They were missing three prisoners. The three men apparently pulled loose a
wire used to secure the bottom of the fence surrounding the facility, lifted the
fence up and crawled under, Ford said. In September, Ronald Allen Liptrap
climbed through a hole in the perimeter fence though he was due for parole three
months later. Police officers found him several hours later at an Ogden
hotel. In December, Nicolas Angel-Rivera scaled the fence just two months
before his parole date. Bloodhounds found him two hours later at a nearby
trailer park. (The Salt Lake Tribune)
June 16, 1998
About 140 inmates at the Promontory pre-release facility at the Utah State
Prison refused to go into their dorms Monday afternoon, prompting officials to
use a gas grenade to disperse them.
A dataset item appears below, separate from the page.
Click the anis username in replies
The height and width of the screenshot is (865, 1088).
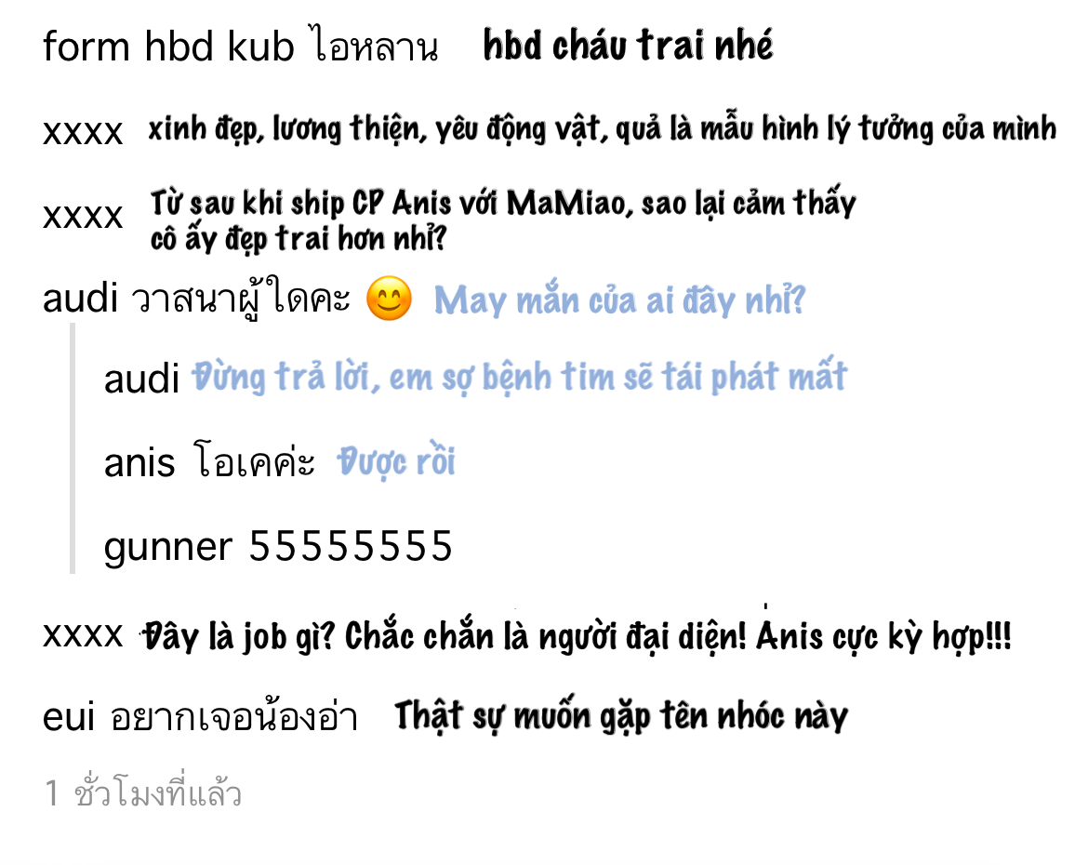point(139,464)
Prison spokesperson Jack Ford said the
inmates were in a common room and outside at the 400-bed privately operated
Promontory facility when they refused to return to their rooms for a 4p.m. head
count. Fred VanDerVeur, the Department of Corrections director of
institutional operations, said correctional officers used "some sort of gas
grenade' to scatter the inmates, all of whom are minimum-security and within
weeks of release. (The Salt Lake Tribune)
July 12, 1996
Freddy Lee Wolfe was to be paroled from Utah State Prison on Aug. 27, but
Thursday he decided his date with freedom was not soon enough. Prison
officials say Wolfe, who is serving 5-year terms for forgery and theft by
receiving, escaped at 12:30 p.m. while working at the Draper prison's
meat-processing plant. He was discovered missing an hour later following a
routine prisoner count. Because of his upcoming parole, Wolfe, 33, was a
minimum-security inmate residing at the prison's dormitory-style Promontory
pre-release center. He probably escaped by scaling an 8-foot fence
surrounding a work area at the southwest end of the Draper complex, said prison
spokesperson Jess Gallegos. (The Salt Lake Tribune)
Sept. 5, 1995
It may not be an alarming threat to public safety, but neither is it a good
sign. Utah's first privately run prison has been open less than three
weeks, and two inmates already have escaped--in broad daylight, by crawling
through a prison fence. The two escapees, Anthony Scott Bailey and Eric
Neil Fischbeck, are not particularly dangerous characters. Fischbeck was
serving time for burglary and drug possession, Bailey for burglary. They
were assigned to the Promontory Correctional Facility, run by Management &
Training Corp. of Ogden, because they were preparing for parole. (The Salt
Lake Tribune)
Sept. 4, 1995
A search for two escaped Utah inmates widened to four states Sunday after Nevada
authorities found a truck belonging to one escapee's father-in-law broken down
and abandoned just across the state border in Wendover. Bailey, 27, and
Fischbeck, 21, apparently pulled apart a piece of chain-link fence at a
minimum-security center on Utah State Prison grounds in Draper between 9:30 and
10 am Saturday and climbed underneath to freedom. Less than an hour before
the two escaped, Bailey's wife, Michelle Lynn Baird, had paid him a visit. The
two were seen arguing and then she drove off in the pickup truck. ( The
Salt Lake Tribune)
Skyline Journey
Millard, Utah
October 26, 2003
An administrative law judge revoked the license of a Utah wilderness therapy
program over an Austin boy's death from heat exhaustion last year. Skyline
Journey has until Friday to shut down and send 10 campers packing under the
order. Owner Lee Wardle declined to say if Skyline Journey would appeal the
decision to a state court. The ruling affirms "his death means
something," said Judith Pinson, of Drumright, Okla., the birth mother of
Ian August, 14, who was placed in the program by his adoptive mother.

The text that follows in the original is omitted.